Thoughts On My First Week at Google


I'd heard this word so many times - from watching The Internship to studying throughout my Master's program. 

Truthfully, I didn't think I possessed it. It seemed like the embodiment of the ultimate employee, the ultimate worker. I knew I wasn't on that level. I was convinced. 

I still don't know that I possess googliness, but Google seems to disagree. 


So, you work at google now.

Let me back up a little. 

A little over 9 years ago, I took my first client. We worked together and had a great time, and I realized this marketing thing could be a really profitable side hustle. And for me? That's all it was ever meant to be.

I side hustled through the rest of high school, through undergrad, while working on my Master's and while working a corporate job. Then, in 2016, I was laid off twice in one year. Instead of gambling on the corporate world some more, I went "full time" ... and in some ways, I thought I'd achieved the ultimate pinnacle of success. Doesn't every entrepreneur want to go "full time?" Well, here's the thing.
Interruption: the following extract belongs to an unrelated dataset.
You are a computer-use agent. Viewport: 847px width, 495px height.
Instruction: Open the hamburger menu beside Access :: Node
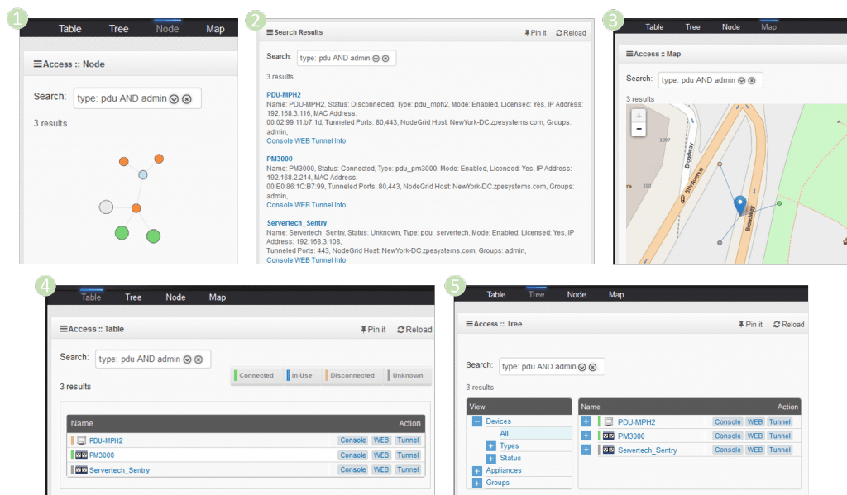click(37, 64)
We live in a world that demands perfection. Chases ultimate success. Thirsts for that next tier of recognition. Once I achieved "full time" entrepreneurship and thought I'd made it big, the next steps in the ladder appeared, like when you're playing Candy Crush and the cloud cover lifts and you can see the next 20 levels. I started chasing speaking at conferences, getting all the press coverage I could, and upleveling my service offerings. The bar continued to rise.

And then a particularly strong period of "feast and famine" hit. In a moment of "weakness," I found myself scrolling through the job postings on LinkedIn at 2am, hitting "apply on LinkedIn" to every job that struck a chord.

The next morning, I woke up, and had put it past me. Feast and famine. I began pushing towards the next feast.

But the day after that...

The day after that I got an email from Google. They wanted to meet with me. They found my background interesting and my resume worth looking at. Fast forward a couple weeks and a couple rounds of interviews - I was offered a marketing job at Google and I accepted. And last Monday was my first day.

what's it like to work at google?

For me, it's been a lot of learning and a lot of growth. You know when you graduate high school and you go to college, and even though you had a 4.0 GPA in high school, you're just a middle of the road student in college? 

Imagine that on an infinitely larger scale. Google gets over 4 MILLION resumes per year from folks eager to work there. Less than a fraction of a percent of those people get hired. Google currently has somewhere around 75,000 employees - even if all of those employees were hired this year, that's only a 1.8% acceptance rate - lower than any Ivy League school's acceptance rate this year.

I am going through orientation and training with some incredibly talented people and it has definitely highlighted some of my blindspots and opportunities. It's also been incredibly humbling. 

Dannie, why did you say yes?

This is the question I have gotten the most in the past week - why did I accept the job? Why, when I was in a really incredible time in my business, would I leave that to go back to the "corporate world?" 

My first answer was "it's Google. You don't say no." 

But a lot of people challenged that - I am the girl that does what most people expect I wouldn't. 

When I dug deeper, I realized the answer was simple. I'd learned everything I possibly could from the entrepreneurial community. I was on the precipice of something exciting, but I was missing that one ingredient that would be the catalyst for my inevitable evolution.

Google is that catalyst. 

Trust me, I'm just as curious as you to see how it all works out. 

Please note: I am currently an employee at Google, Inc. However, this website, all it's contents, and all the contents of all outbound links (i.e. social media accounts, etc.) are my personal opinions and do not reflect the opinions of Google, Inc., it's parent company, or any of it's subsidiaries.